• **What this task involves**
Exactly as they appear, output all of the entries.

Saved data entries
**********

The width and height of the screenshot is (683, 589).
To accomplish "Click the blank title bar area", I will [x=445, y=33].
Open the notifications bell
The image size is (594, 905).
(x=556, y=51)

**********

• **Problem solution**
The width and height of the screenshot is (683, 589).
To accomplish "Click the blank title bar area", I will [x=445, y=33].
Open the notifications bell
The image size is (594, 905).
(x=556, y=51)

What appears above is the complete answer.